A counterexample to $Ae\simeq Ae^{\prime}\to A(1-e)\simeq A(1-e^{\prime})$ Let  $e,e^{\prime}$ be two idempotents in a $k$- algebra  $A$ ($k$ is a field) . Then my guess  $Ae\simeq Ae^{\prime}$ (as a left $A$- module) does not imply $A(1-e)\simeq A(1-e^{\prime})$ in general, but I cannot find an example? can anyone please give me an example and tell me under what condition this implication is true?
According to this lecture notes (in Lemma2.1) the above implication is true in finite dimensional algebras by using Krull-Schmidt theorem.
 A: You're right to be skeptical. As you've already noted at your other question, Artinian rings are ruled out from consideration since the Krull-Schmidt theorem can be used to prove they have the aforementioned property.
Happily, I can demonstrate a ring without the property that is even von Neumann regular. I was inspired by a theorem in Goodearl's book von Neumann regular rings to this effect:

For a von Neumann regular ring $R$, $R$ is unit regular iff for all idempotents $e,e'$, $eR\cong e'R$ iff $(1-e)R\cong (1-e')R$.

With that in mind, let's go for my favorite von Neuman regular ring that isn't unit regular. Let $V$ be a countable dimensional left vector space over a field $F$, and let $R$ be its ring of linear transformations. The transformations will be written on the right of elements of $V$.

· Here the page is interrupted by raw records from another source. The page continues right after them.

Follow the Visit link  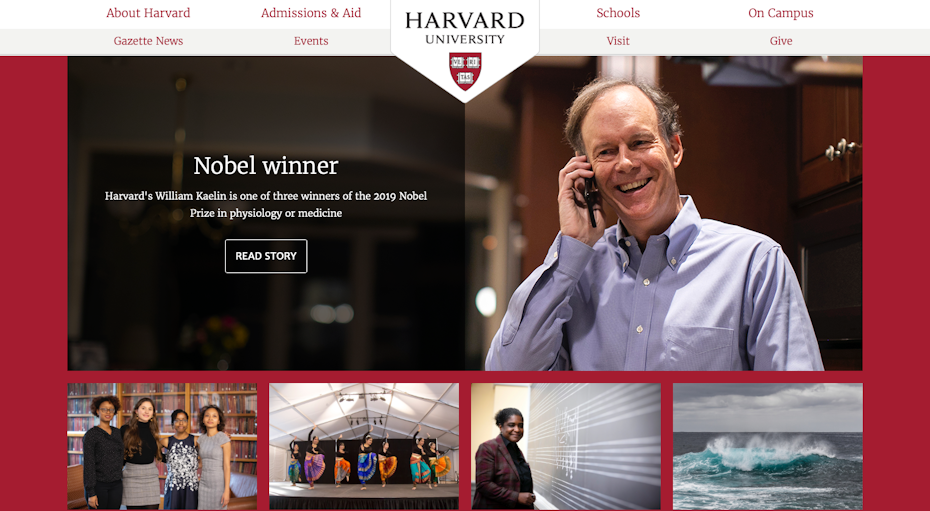[x=618, y=41]
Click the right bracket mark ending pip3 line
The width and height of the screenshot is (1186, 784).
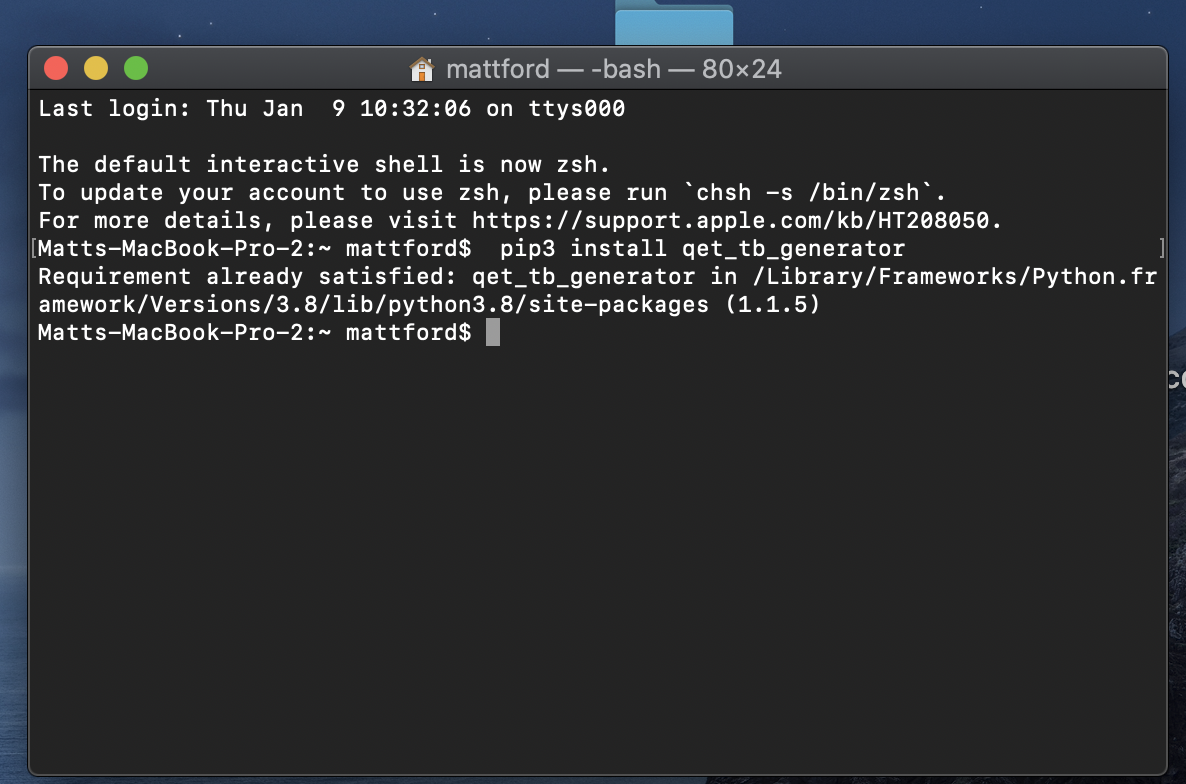(x=1161, y=249)
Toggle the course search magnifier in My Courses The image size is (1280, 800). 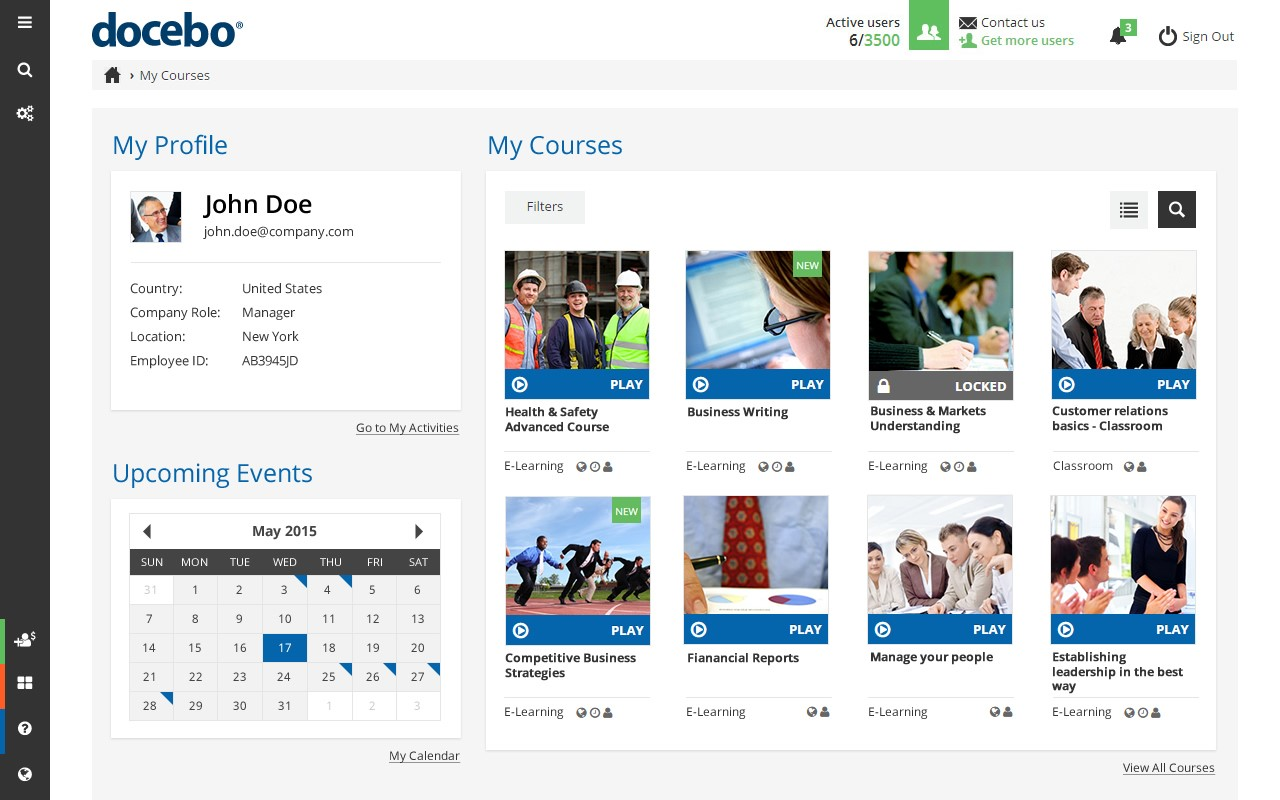(x=1176, y=209)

It's well known this ring $R$ is left self-injective and von Neumann reuglar and not unit regular. It has exactly one nontrivial ideal $I$: the set of transformations with finite dimensional image.
To define the following transformations, let $\{b_i\mid i\in \Bbb N\}$ be a basis for $V$. 
Define three transformations: 
$$e(b_i):=\begin{cases}0& \text{ if $i=0$}\\ b_i& \text{ if $i>0$}\end{cases}\\
v(b_i):=b_{2i}\\
u(b_i):=\begin{cases}0& \text{ if $i$ is odd }\\ b_{i/2}& \text{ if $i$ is even}\end{cases}
$$
It's easy to see that $e$ is idempotent and that $uv=1$. Furthermore $f=veu$ is idempotent.
We claim that $Re\cong Rf$ but $R(1-e)\ncong R(1-f)$.
Now, the map sending $re\mapsto reu$ from $Re$ to $Reu$ is injective since $u$ is right cancellable. Therefore $Re\cong Reu$. But $Reu=Rveu=Rf$.
In hopes of finding a contradiction, let's suppose that $R(1-e)$ and $R(1-f)$ are isomorphic. Since $R$ is left self-injective, the isomorphism out of $R(1-e)$ extends to an endomorphism of $R\to R$. As such, it is given by right multiplication by some element of $R$, call it $q$. So we have that $R(1-e)q=R(1-f)$. 
But this is a problem: the image of $(1-e)$ is finite dimensional (one dimensional, in fact). Then $R(1-e)q$ is trapped inside the proper ideal $I$ we mentioned before. But the image of $1-f$ is infinite dimensional, so it does not lie in the ideal. Thus $R(1-e)$ and $R(1-f)$ cannot be isomorphic.
So the heart of the trick here was to find idempotents $e,f$ such that $e,f,1-f$ all had infinite dimensional images, and yet $1-e$ had a finite dimensional image. We leveraged this asymmetry to produce a counterexample.